### YOUR OBJECTIVE
Please format the material below as a JSON list of strings, one string per line, leaving out any blank lines.
[BEGIN]
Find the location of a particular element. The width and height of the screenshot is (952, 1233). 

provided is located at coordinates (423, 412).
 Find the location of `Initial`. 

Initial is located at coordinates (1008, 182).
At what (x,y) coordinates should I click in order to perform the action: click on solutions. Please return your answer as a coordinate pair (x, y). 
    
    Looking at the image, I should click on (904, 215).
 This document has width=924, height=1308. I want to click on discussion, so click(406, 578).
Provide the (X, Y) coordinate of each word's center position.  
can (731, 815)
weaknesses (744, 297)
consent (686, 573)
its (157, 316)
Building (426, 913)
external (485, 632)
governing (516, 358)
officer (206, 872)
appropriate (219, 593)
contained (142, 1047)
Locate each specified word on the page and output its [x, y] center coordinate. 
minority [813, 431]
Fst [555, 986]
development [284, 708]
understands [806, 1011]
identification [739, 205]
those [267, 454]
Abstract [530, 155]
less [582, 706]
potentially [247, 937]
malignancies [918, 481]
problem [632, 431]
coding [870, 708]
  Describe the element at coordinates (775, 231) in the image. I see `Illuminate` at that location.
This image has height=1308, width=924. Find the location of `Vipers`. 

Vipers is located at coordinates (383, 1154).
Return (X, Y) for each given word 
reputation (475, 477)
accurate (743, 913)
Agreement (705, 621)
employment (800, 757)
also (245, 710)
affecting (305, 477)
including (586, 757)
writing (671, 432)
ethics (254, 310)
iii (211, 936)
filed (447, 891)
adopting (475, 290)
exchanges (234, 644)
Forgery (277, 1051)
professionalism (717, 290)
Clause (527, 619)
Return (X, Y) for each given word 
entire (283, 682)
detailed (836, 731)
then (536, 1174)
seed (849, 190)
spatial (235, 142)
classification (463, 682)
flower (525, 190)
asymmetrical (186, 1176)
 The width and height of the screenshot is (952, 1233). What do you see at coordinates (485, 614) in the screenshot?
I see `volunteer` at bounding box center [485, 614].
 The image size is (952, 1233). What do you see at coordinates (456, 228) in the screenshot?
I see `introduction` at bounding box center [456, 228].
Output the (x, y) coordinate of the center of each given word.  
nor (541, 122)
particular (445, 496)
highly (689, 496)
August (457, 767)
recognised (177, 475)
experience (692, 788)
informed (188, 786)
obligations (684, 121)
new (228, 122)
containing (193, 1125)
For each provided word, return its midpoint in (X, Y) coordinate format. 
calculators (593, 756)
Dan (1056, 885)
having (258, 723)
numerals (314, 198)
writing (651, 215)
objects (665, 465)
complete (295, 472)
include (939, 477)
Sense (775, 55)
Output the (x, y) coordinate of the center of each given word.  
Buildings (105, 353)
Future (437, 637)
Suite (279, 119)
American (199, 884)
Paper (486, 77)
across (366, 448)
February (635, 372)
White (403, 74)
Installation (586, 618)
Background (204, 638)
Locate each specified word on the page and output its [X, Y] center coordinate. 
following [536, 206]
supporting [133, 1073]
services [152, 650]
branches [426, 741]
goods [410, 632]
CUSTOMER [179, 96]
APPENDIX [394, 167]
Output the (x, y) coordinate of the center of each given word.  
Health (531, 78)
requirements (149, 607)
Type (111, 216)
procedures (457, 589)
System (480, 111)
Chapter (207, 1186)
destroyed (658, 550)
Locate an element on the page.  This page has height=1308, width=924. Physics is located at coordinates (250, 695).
[END]
### PROBLEM SOLUTION
[
  "Find the location of a particular element. The width and height of the screenshot is (952, 1233). ",
  "provided is located at coordinates (423, 412).",
  " Find the location of `Initial`. ",
  "Initial is located at coordinates (1008, 182).",
  "At what (x,y) coordinates should I click in order to perform the action: click on solutions. Please return your answer as a coordinate pair (x, y). ",
  "    Looking at the image, I should click on (904, 215).",
  " This document has width=924, height=1308. I want to click on discussion, so click(406, 578).",
  "Provide the (X, Y) coordinate of each word's center position.  ",
  "can (731, 815)",
  "weaknesses (744, 297)",
  "consent (686, 573)",
  "its (157, 316)",
  "Building (426, 913)",
  "external (485, 632)",
  "governing (516, 358)",
  "officer (206, 872)",
  "appropriate (219, 593)",
  "contained (142, 1047)",
  "Locate each specified word on the page and output its [x, y] center coordinate. ",
  "minority [813, 431]",
  "Fst [555, 986]",
  "development [284, 708]",
  "understands [806, 1011]",
  "identification [739, 205]",
  "those [267, 454]",
  "Abstract [530, 155]",
  "less [582, 706]",
  "potentially [247, 937]",
  "malignancies [918, 481]",
  "problem [632, 431]",
  "coding [870, 708]",
  "  Describe the element at coordinates (775, 231) in the image. I see `Illuminate` at that location.",
  "This image has height=1308, width=924. Find the location of `Vipers`. ",
  "Vipers is located at coordinates (383, 1154).",
  "Return (X, Y) for each given word ",
  "reputation (475, 477)",
  "accurate (743, 913)",
  "Agreement (705, 621)",
  "employment (800, 757)",
  "also (245, 710)",
  "affecting (305, 477)",
  "including (586, 757)",
  "writing (671, 432)",
  "ethics (254, 310)",
  "iii (211, 936)",
  "filed (447, 891)",
  "adopting (475, 290)",
  "exchanges (234, 644)",
  "Forgery (277, 1051)",
  "professionalism (717, 290)",
  "Clause (527, 619)",
  "Return (X, Y) for each given word ",
  "entire (283, 682)",
  "detailed (836, 731)",
  "then (536, 1174)",
  "seed (849, 190)",
  "spatial (235, 142)",
  "classification (463, 682)",
  "flower (525, 190)",
  "asymmetrical (186, 1176)",
  " The width and height of the screenshot is (952, 1233). What do you see at coordinates (485, 614) in the screenshot?",
  "I see `volunteer` at bounding box center [485, 614].",
  " The image size is (952, 1233). What do you see at coordinates (456, 228) in the screenshot?",
  "I see `introduction` at bounding box center [456, 228].",
  "Output the (x, y) coordinate of the center of each given word.  ",
  "nor (541, 122)",
  "particular (445, 496)",
  "highly (689, 496)",
  "August (457, 767)",
  "recognised (177, 475)",
  "experience (692, 788)",
  "informed (188, 786)",
  "obligations (684, 121)",
  "new (228, 122)",
  "containing (193, 1125)",
  "For each provided word, return its midpoint in (X, Y) coordinate format. ",
  "calculators (593, 756)",
  "Dan (1056, 885)",
  "having (258, 723)",
  "numerals (314, 198)",
  "writing (651, 215)",
  "objects (665, 465)",
  "complete (295, 472)",
  "include (939, 477)",
  "Sense (775, 55)",
  "Output the (x, y) coordinate of the center of each given word.  ",
  "Buildings (105, 353)",
  "Future (437, 637)",
  "Suite (279, 119)",
  "American (199, 884)",
  "Paper (486, 77)",
  "across (366, 448)",
  "February (635, 372)",
  "White (403, 74)",
  "Installation (586, 618)",
  "Background (204, 638)",
  "Locate each specified word on the page and output its [X, Y] center coordinate. ",
  "following [536, 206]",
  "supporting [133, 1073]",
  "services [152, 650]",
  "branches [426, 741]",
  "goods [410, 632]",
  "CUSTOMER [179, 96]",
  "APPENDIX [394, 167]",
  "Output the (x, y) coordinate of the center of each given word.  ",
  "Health (531, 78)",
  "requirements (149, 607)",
  "Type (111, 216)",
  "procedures (457, 589)",
  "System (480, 111)",
  "Chapter (207, 1186)",
  "destroyed (658, 550)",
  "Locate an element on the page.  This page has height=1308, width=924. Physics is located at coordinates (250, 695)."
]